[THE INPUT Boundary: Start]

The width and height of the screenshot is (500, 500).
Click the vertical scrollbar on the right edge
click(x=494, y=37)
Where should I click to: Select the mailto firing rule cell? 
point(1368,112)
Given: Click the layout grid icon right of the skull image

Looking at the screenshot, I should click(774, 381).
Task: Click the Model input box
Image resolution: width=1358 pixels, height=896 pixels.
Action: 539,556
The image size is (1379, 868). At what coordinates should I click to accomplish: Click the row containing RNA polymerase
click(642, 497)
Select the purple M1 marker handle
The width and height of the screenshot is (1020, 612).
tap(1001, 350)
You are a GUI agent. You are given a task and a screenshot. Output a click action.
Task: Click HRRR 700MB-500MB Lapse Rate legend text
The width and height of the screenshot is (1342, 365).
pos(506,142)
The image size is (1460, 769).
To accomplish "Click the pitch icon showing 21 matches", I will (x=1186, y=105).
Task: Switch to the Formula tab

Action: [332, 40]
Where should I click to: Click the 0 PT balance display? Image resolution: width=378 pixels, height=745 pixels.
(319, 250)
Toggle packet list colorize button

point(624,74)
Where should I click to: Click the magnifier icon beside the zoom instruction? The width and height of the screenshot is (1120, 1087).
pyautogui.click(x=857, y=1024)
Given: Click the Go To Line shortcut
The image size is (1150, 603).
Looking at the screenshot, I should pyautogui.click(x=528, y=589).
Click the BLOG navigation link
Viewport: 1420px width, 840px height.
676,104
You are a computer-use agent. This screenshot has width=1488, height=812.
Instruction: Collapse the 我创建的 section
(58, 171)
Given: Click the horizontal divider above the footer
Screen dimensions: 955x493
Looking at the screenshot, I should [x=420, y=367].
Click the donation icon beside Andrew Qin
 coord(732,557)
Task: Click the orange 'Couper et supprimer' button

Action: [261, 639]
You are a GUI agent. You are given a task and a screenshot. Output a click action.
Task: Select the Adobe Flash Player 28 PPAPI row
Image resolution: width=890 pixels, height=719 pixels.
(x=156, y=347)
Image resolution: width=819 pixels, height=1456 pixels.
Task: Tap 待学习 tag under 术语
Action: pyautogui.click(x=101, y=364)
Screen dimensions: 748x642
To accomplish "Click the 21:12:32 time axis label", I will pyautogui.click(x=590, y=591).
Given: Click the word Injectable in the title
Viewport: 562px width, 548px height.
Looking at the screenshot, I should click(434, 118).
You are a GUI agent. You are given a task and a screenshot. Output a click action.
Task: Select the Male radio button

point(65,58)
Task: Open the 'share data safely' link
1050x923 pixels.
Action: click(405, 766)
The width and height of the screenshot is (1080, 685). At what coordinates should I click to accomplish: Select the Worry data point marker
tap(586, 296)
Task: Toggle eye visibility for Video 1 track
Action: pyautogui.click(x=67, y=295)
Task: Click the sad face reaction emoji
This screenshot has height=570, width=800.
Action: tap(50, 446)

[THE INPUT Boundary: End]

EXERCISE DIRECTIONS: Reproduce each line of the records in which "will" appears.

EXERCISE OUTPUT:
To accomplish "Click the pitch icon showing 21 matches", I will (x=1186, y=105).
To accomplish "Click the 21:12:32 time axis label", I will pyautogui.click(x=590, y=591).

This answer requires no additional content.